Slowly rotating gravastars

TL;DR

This paper investigates slowly rotating gravastars, showing they are observationally indistinguishable from Kerr black holes externally, but possess a singular core interior when perturbations are finite at the horizon.

Contribution

It provides a detailed second-order perturbative solution for slowly rotating gravastars, revealing their external similarity to Kerr black holes and the emergence of a singular core interior.

Findings

Exterior geometry matches Kerr black hole

Interior solution has a singular core

Perturbative expansion breaks down at the core

Abstract

We solve Einstein's equations for slowly-rotating gravitational condensate stars (gravastars) up to second order in the rotation by expanding about the spherically symmetric gravastar with de Sitter interior and Schwarzschild exterior matched at their common horizon.
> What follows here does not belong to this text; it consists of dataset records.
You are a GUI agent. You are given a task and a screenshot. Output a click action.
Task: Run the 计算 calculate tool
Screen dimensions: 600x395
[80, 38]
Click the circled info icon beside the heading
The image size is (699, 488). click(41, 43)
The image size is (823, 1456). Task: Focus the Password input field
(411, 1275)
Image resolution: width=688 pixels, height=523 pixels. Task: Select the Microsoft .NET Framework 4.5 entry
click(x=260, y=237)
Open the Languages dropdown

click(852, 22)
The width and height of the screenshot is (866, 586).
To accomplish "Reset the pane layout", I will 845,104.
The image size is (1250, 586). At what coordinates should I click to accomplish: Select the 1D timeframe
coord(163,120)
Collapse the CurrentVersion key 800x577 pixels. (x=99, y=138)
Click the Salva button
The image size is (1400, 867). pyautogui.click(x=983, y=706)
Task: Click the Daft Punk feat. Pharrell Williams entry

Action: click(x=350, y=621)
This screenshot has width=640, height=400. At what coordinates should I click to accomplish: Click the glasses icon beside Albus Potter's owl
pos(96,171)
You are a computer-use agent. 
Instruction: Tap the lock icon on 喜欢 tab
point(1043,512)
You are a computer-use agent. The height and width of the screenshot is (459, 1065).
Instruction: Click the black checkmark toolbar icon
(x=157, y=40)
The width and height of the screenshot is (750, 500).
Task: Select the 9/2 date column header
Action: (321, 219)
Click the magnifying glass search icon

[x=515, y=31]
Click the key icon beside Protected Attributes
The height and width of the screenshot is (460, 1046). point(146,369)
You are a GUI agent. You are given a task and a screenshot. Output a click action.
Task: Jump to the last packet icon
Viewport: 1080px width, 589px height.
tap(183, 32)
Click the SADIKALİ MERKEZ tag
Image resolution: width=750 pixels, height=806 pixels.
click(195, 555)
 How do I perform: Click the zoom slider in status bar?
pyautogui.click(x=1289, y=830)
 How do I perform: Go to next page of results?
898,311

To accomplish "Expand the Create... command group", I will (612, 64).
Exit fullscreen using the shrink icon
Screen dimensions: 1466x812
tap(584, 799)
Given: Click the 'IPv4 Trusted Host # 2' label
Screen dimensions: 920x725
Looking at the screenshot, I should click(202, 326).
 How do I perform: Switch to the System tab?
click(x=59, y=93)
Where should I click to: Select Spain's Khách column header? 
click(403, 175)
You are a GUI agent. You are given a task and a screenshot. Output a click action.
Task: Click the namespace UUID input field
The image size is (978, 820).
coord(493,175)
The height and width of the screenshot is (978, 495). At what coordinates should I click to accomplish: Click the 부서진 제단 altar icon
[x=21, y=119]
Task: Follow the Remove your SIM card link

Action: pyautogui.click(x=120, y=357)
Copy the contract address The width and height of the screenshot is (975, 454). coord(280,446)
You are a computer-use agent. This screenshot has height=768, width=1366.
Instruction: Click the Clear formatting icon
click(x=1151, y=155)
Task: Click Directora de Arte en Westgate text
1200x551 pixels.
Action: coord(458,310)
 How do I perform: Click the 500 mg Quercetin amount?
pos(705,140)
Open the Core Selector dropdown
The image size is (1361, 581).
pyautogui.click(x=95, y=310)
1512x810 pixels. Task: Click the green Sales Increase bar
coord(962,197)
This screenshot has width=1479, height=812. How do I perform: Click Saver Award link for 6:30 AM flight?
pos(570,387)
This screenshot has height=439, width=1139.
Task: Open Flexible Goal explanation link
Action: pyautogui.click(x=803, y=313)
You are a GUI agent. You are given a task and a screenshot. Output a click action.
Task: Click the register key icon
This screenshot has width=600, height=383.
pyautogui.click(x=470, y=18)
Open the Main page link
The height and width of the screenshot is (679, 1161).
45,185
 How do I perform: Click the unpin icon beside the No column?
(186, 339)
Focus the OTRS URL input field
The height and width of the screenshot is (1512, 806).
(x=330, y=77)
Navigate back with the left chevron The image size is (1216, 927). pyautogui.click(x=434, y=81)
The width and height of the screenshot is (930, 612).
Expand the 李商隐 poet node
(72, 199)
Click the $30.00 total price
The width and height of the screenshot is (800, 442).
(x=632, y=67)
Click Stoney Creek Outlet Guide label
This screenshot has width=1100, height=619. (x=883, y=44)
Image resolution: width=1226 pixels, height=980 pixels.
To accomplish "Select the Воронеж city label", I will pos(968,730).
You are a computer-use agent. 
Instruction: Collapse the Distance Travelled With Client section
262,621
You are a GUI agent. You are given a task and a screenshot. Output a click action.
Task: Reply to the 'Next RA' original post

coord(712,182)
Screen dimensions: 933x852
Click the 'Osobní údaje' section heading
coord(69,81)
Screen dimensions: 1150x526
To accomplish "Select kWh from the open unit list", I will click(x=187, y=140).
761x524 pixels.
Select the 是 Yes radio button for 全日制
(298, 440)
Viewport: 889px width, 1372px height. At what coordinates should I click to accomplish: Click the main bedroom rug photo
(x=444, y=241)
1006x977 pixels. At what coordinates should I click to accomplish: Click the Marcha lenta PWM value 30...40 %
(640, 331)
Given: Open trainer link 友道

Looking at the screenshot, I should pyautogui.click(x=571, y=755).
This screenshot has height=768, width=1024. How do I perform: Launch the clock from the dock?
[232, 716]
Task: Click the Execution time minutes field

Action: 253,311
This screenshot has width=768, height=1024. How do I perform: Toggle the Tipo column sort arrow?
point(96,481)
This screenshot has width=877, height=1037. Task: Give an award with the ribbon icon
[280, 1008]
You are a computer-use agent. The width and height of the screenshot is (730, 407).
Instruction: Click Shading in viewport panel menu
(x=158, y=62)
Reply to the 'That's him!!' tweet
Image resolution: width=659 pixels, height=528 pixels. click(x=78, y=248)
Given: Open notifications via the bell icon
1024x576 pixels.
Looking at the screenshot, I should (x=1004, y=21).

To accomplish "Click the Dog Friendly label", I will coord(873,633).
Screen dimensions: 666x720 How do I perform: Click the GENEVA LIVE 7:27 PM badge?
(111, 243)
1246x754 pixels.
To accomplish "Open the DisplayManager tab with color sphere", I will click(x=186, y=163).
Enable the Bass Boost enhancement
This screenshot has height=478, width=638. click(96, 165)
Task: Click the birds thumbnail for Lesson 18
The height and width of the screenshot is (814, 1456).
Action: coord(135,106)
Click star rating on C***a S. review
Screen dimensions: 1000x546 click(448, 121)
Requiring that the perturbations are finite on the null surface reduces the exterior geometry to that of a Kerr black hole, implying that a slowly rotating gravastar cannot be distinguished from a Kerr black hole by any measurement or observation restricted to the macroscopic spacetime exterior to the horizon. We determine the interior solution, the surface stress tensor, and the Komar mass and angular momentum localized on the slowly rotating horizon surface. With the interior equation of state fixed at $p=-\rho$, finite junction conditions on the null horizon surface necessarily lead to an interior solution with a singular core, where the perturbative expansion breaks down. Comparison to other models and implications for more rapidly rotating gravastars are briefly discussed.